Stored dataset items
-- Opening Marker --

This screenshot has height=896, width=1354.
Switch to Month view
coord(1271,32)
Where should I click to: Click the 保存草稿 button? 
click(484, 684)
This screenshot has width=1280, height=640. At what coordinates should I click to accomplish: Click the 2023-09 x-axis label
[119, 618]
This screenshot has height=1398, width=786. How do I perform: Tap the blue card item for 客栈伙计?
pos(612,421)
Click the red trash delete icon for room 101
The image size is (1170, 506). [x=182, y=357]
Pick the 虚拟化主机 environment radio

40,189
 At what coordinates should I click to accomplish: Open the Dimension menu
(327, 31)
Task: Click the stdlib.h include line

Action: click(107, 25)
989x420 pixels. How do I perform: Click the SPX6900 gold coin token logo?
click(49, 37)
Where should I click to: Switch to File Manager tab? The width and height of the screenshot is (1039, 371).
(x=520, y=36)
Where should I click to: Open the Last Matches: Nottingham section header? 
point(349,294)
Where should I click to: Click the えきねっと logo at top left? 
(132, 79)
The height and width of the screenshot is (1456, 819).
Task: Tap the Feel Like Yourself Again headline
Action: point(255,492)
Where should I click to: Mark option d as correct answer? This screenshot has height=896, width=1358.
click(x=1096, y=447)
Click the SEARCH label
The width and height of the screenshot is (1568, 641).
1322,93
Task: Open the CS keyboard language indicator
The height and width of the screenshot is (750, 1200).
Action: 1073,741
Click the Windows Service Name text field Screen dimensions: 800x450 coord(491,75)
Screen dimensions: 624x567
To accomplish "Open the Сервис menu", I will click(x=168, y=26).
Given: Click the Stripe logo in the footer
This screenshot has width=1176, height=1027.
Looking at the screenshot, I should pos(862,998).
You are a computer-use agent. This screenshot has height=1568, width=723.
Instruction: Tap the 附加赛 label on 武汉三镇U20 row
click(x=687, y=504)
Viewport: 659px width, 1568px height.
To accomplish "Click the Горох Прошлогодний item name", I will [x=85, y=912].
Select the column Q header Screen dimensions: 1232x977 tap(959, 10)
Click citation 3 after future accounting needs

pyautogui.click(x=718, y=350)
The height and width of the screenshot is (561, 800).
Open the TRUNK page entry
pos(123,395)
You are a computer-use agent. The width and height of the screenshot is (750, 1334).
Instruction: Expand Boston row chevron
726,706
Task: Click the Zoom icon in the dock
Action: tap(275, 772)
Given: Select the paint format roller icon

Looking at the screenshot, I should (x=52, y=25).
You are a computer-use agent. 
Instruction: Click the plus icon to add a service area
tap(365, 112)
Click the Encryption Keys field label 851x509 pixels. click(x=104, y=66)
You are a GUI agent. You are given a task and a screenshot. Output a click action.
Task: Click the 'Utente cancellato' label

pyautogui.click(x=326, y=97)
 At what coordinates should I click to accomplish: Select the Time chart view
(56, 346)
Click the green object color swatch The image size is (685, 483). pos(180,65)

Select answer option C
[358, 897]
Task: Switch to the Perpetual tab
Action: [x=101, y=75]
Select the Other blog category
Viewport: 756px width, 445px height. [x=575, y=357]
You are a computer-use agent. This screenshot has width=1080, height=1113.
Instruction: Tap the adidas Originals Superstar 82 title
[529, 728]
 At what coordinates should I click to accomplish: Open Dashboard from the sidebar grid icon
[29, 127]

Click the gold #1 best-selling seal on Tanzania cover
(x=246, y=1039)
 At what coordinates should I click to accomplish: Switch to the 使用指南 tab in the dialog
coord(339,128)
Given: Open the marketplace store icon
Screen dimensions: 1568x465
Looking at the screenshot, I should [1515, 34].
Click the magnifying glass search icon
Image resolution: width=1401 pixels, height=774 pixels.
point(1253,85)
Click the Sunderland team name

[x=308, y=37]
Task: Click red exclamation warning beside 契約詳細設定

-- Closing Marker --

## Work required
From the data above, copy each line with the string "computer" in it.

## Response to the exercise
You are a computer-use agent. This screenshot has height=1568, width=723.
You are a computer-use agent. The width and height of the screenshot is (750, 1334).
You are a computer-use agent. 
You are a computer-use agent. This screenshot has width=1080, height=1113.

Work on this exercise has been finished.